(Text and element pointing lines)

#####

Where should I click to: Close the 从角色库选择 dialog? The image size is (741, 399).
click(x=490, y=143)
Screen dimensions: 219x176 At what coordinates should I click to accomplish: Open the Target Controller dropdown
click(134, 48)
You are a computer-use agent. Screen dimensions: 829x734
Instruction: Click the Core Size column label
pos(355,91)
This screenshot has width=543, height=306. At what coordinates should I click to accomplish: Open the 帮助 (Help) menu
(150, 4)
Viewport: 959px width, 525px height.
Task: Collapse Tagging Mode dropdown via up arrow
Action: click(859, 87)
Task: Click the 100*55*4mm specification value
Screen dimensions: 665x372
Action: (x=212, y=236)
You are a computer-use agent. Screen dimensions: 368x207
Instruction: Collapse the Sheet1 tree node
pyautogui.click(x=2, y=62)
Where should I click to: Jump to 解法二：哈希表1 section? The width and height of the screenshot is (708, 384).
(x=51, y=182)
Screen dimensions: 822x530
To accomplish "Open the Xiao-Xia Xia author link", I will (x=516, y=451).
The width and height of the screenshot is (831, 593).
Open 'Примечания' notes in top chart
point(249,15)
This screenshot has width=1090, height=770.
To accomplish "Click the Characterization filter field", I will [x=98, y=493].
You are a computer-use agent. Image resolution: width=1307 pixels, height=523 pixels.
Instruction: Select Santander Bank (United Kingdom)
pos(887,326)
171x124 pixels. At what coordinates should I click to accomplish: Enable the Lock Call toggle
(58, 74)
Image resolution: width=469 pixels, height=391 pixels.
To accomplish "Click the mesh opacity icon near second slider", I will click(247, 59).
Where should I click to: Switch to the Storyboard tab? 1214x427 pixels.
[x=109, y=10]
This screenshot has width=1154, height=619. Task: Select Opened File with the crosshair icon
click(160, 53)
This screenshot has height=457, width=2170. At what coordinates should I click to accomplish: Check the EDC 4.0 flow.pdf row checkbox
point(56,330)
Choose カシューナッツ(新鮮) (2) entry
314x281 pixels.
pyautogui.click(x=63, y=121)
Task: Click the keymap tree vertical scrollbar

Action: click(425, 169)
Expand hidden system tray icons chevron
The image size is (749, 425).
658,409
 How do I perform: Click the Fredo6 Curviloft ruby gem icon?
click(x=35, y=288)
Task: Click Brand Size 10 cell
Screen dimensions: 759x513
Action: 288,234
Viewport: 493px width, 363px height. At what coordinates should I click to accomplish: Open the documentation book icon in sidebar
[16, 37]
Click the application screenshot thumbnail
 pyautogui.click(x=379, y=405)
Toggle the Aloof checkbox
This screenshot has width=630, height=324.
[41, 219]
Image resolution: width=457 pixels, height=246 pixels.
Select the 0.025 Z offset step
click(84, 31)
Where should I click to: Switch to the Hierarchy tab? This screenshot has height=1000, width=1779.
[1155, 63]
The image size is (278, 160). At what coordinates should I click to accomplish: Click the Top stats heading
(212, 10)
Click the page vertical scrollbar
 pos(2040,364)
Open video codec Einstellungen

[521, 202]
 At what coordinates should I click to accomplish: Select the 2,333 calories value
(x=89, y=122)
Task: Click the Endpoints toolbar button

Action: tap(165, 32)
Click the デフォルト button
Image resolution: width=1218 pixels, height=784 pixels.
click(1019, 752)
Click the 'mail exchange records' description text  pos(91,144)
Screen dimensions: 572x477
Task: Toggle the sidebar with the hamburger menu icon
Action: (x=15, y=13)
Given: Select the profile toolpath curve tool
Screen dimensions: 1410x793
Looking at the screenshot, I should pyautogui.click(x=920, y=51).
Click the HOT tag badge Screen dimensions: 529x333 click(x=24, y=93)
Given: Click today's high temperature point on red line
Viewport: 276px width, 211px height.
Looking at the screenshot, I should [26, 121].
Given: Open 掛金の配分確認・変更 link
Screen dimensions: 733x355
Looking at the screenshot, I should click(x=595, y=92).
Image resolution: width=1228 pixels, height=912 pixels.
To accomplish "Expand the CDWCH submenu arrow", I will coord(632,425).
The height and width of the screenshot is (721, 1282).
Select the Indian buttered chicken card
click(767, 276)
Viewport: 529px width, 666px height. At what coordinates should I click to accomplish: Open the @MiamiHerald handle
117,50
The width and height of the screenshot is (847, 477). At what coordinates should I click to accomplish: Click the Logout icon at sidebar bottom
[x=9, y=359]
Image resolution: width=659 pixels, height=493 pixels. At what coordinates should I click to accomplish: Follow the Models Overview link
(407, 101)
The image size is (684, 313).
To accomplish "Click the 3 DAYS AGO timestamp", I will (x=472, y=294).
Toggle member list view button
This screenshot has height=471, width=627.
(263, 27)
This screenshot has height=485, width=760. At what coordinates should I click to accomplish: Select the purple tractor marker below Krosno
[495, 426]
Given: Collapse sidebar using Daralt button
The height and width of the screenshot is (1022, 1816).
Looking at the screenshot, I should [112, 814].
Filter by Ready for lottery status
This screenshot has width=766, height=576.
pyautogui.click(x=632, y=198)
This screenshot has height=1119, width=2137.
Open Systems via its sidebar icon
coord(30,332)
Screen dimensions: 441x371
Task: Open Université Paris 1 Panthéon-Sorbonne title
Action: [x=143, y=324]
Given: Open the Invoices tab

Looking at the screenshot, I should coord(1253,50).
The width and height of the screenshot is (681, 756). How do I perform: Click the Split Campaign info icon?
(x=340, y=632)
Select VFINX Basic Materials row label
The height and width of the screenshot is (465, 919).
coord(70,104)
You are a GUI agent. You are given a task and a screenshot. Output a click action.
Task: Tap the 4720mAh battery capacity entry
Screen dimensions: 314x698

#####

■ WHAT IS NEEDED
Write out again everything from the line containing "Task: Click the 100*55*4mm" down to the line containing "(x=51, y=182)", both ends included, and increase every coordinate in the answers by 7.

■ SOLVED EXERCISE
Task: Click the 100*55*4mm specification value
Screen dimensions: 665x372
Action: (x=219, y=243)
You are a computer-use agent. Screen dimensions: 368x207
Instruction: Collapse the Sheet1 tree node
pyautogui.click(x=9, y=69)
Where should I click to: Jump to 解法二：哈希表1 section? The width and height of the screenshot is (708, 384).
(x=58, y=189)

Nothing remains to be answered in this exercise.